DOCUMENT SEGMENT.
○ ○ ○ ○
Algebraic substitution with PolynomialReduce
- To: mathgroup at smc.vnet.net
- Subject: [mg117078] Algebraic substitution with PolynomialReduce
- From: Guido Walter Pettinari <coccoinomane at gmail.com>
- Date: Wed, 9 Mar 2011 06:59:18 -0500 (EST)
Dear group,
in order to perform algebraic substitutions in expressions, I usually
rely on replacementFunction, that is a very nice wrapper to
PolynomialReduce made by Daniel Lichtblau and Andrzej Kozlowski (see
links below).
However, I realized that replacementFunction is not enough when
dealing with multiple substitutions. Take this expression (which
itself is a sub-expression of a more complicated one in my code):
terms = (2 kx1^2 kx2^2)/3 - (kx2^2 ky1^2)/3 + 2 kx1 kx2 ky1 ky2 - (
kx1^2 ky2^2)/3 + (2 ky1^2 ky2^2)/3 - (kx2^2 kz1^2)/3 - (
ky2^2 kz1^2)/3 + 2 kx1 kx2 kz1 kz2 + 2 ky1 ky2 kz1 kz2 - (
kx1^2 kz2^2)/3 - (ky1^2 kz2^2)/3 + (2 kz1^2 kz2^2)/3
If I define k1 = {kx1, ky1, kz1} and k2 = {kx2, ky2, kz2}, then the
above is equal to the following combination of scalar products:
-(1/3 k1.k1 k2.k2 - (k1.k2)^2)
○ ○ ○ ○
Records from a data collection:
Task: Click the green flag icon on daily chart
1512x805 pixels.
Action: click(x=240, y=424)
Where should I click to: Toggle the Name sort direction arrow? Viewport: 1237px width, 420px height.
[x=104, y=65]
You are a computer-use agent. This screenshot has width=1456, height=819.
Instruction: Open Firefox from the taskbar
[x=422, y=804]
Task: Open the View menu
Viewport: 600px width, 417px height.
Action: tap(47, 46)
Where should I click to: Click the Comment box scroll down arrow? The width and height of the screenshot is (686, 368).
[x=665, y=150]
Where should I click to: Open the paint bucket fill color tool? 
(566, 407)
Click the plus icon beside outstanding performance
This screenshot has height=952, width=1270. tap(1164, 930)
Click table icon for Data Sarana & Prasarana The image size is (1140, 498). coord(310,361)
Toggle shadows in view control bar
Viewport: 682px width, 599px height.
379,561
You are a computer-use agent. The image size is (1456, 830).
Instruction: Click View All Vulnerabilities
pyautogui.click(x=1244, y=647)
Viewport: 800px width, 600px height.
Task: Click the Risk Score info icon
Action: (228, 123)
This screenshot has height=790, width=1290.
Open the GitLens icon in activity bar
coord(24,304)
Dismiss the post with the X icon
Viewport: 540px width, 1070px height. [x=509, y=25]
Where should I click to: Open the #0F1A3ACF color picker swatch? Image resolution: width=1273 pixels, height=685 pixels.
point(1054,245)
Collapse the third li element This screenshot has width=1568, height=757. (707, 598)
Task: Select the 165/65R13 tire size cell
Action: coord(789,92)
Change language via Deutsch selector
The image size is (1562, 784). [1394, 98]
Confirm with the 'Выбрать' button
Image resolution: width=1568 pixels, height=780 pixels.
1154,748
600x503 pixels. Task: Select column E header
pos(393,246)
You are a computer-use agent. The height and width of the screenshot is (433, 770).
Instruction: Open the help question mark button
○ ○ ○ ○
OBJECTIVES.
**a)** Translate this sentence from the mathgroup post on PolynomialReduce into Spanish: "However, I realized that replacementFunction is not enough when dealing with multiple substitutions."
**b)** In the entries, change every "Open" to "Launch" from the line with "This screenshot has height=790, width=1290." up to and including the last line of the entries. Output only those lines, with nothing else altered.

EXERCISE RESPONSES.
**a)** Sin embargo, me di cuenta de que replacementFunction no es suficiente cuando se trata de sustituciones múltiples.

**b)**
This screenshot has height=790, width=1290.
Launch the GitLens icon in activity bar
coord(24,304)
Dismiss the post with the X icon
Viewport: 540px width, 1070px height. [x=509, y=25]
Where should I click to: Launch the #0F1A3ACF color picker swatch? Image resolution: width=1273 pixels, height=685 pixels.
point(1054,245)
Collapse the third li element This screenshot has width=1568, height=757. (707, 598)
Task: Select the 165/65R13 tire size cell
Action: coord(789,92)
Change language via Deutsch selector
The image size is (1562, 784). [1394, 98]
Confirm with the 'Выбрать' button
Image resolution: width=1568 pixels, height=780 pixels.
1154,748
600x503 pixels. Task: Select column E header
pos(393,246)
You are a computer-use agent. The height and width of the screenshot is (433, 770).
Instruction: Launch the help question mark button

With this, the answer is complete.